Informatica acquires entity and schema matching AI start-up

Informatica, the leading enterprise cloud data management firm, has acquired GreenBay Technologies, an AI start-up that extends machine learning capabilities into matching data entities and the schemas that represent them.

The new capabilities will be integrated into Informatica’s offerings as they pertain to:

  • Enterprise data catalogue
  • Master data management
  • Governance
  • Data integration
  • Privacy

Informatica and GreenBay Technologies had already been acquainted with each other in the past, as the former served as the latter’s sole investor.

GreenBay Technologies utilises machine learning for handling various tasks such as matching customers or products from sets containing structured or unstructured data.

This can mean the exact data in a particular field or extracting data from a block of text.

Using schema matching, it goes above individual data entry to tables or objects, and has the capacity to map columns that represent the same thing.

In essence, it is about forming relationships between data sources.

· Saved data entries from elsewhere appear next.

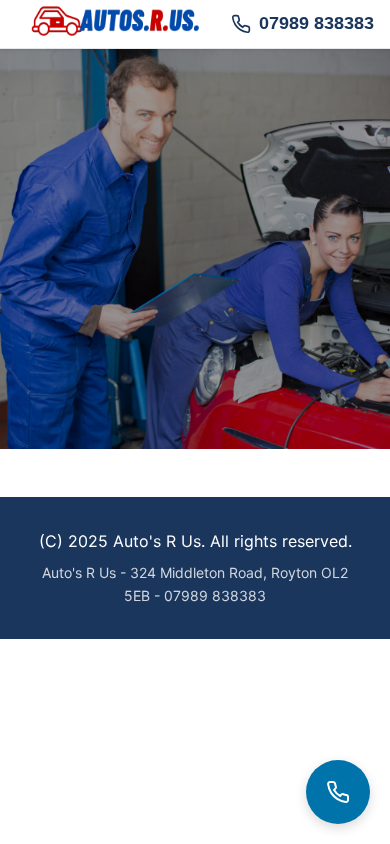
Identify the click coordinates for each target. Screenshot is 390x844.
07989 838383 (316, 23)
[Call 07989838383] (338, 792)
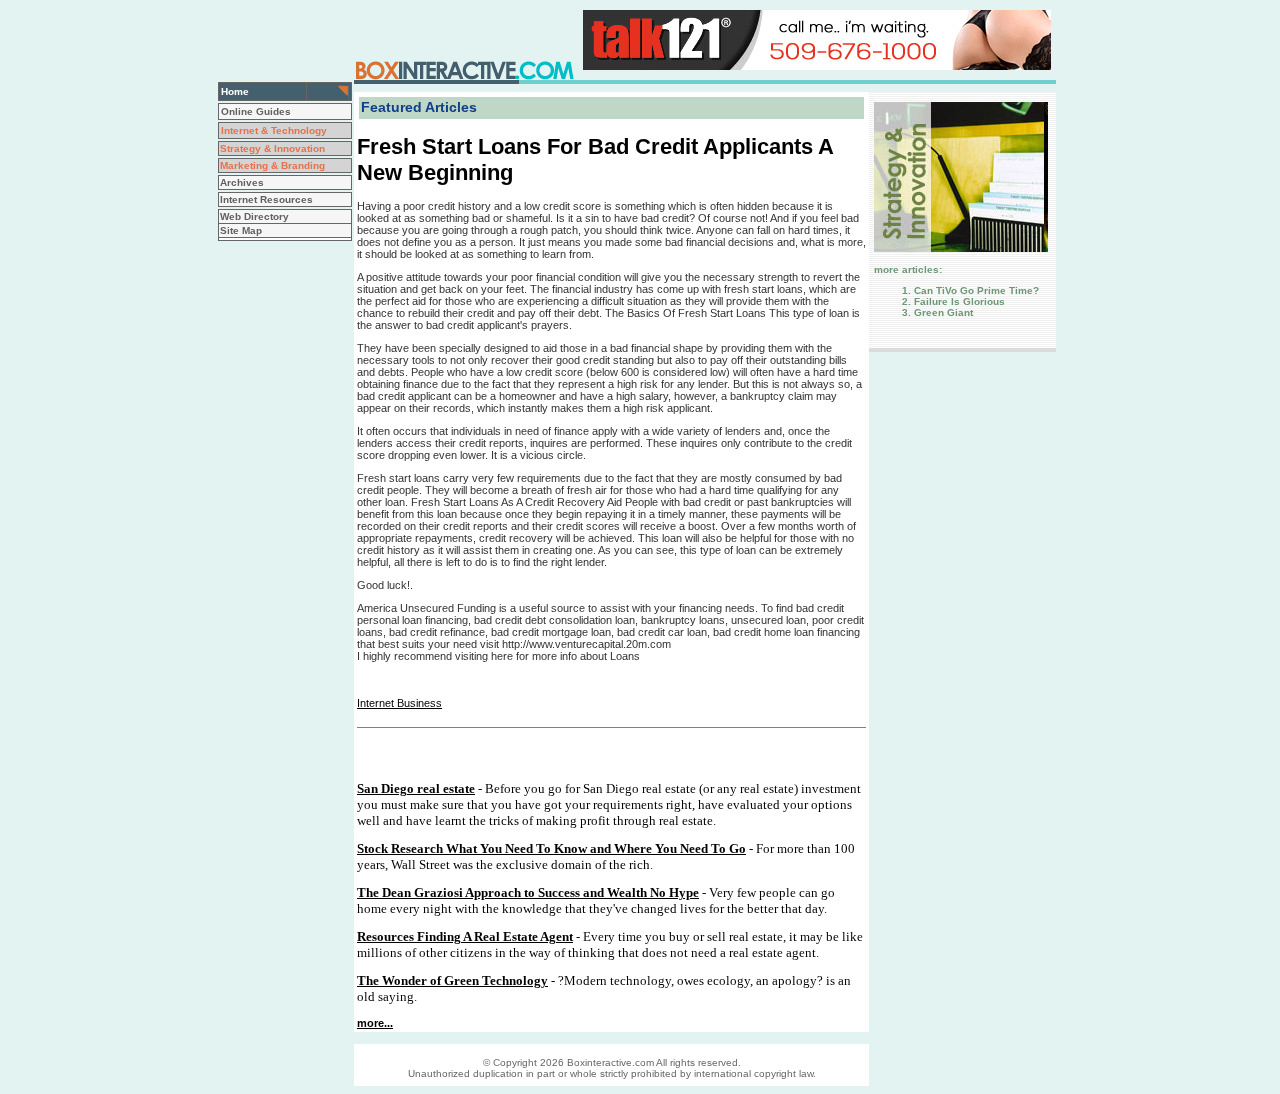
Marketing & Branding (272, 165)
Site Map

GreenBay Technologies will expand Informatica’s existent repertoire, which is loosely branded as the CLAIRE engine.

The capabilities include:

  • Data domain inference
  • Business rules translation
  • Operational anomaly detection
  • Data transformation recommendations
  • Mass data correction

Although similar solutions have been presented before, GreenBay Technologies goes a step further by approaching the matter through scaling that is capable of mapping thousands upon thousands of data sets.

Moreover, it is much more polished in terms of accepted data diversity.

A crowdsourced approach translates to performance improvements.

Schema matching is much more than looking at column names to plan the next move, as it evaluates clues from different sources such as:

  • Nearby columns
  • Data values
  • Documentation
  • Historical query patterns

This approach helps with discovering more meaningful data relationships.

The crowdsourced consensus is a crucial part of identifying the best possible results.

With that said, the company did mention the possibility of introducing unsupervised techniques in the future.